The lines to reproduce from the material below are those from the one containing "598x253 pixels. At" through the one containing "Task: Open the Sort By Best dropdown", both included; write them out exactly and add nothing.

------------

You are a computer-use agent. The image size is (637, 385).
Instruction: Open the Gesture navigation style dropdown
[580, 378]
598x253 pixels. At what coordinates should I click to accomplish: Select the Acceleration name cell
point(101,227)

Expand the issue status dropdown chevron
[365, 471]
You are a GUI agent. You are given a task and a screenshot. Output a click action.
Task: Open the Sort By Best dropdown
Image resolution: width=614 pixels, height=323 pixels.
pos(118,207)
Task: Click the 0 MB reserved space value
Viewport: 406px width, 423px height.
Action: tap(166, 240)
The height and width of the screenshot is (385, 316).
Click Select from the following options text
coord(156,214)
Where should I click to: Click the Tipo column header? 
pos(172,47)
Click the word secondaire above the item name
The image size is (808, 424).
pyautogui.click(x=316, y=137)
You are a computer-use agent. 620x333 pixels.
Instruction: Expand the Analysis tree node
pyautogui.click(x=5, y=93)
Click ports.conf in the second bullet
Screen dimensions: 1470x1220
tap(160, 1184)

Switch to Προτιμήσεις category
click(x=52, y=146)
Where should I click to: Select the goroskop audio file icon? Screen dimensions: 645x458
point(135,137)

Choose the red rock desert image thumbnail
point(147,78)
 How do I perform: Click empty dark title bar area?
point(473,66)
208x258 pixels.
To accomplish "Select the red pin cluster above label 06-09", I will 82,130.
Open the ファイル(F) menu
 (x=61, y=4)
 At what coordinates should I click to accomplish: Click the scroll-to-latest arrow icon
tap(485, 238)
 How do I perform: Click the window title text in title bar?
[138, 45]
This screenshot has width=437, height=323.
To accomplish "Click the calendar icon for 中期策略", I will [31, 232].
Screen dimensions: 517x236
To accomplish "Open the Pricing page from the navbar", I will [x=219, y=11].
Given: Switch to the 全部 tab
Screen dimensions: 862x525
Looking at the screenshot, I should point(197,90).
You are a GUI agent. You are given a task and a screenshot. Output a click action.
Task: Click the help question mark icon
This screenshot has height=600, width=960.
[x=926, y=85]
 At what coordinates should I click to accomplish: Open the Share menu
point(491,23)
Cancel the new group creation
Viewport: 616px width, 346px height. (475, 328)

------------

### Expected output
598x253 pixels. At what coordinates should I click to accomplish: Select the Acceleration name cell
point(101,227)

Expand the issue status dropdown chevron
[365, 471]
You are a GUI agent. You are given a task and a screenshot. Output a click action.
Task: Open the Sort By Best dropdown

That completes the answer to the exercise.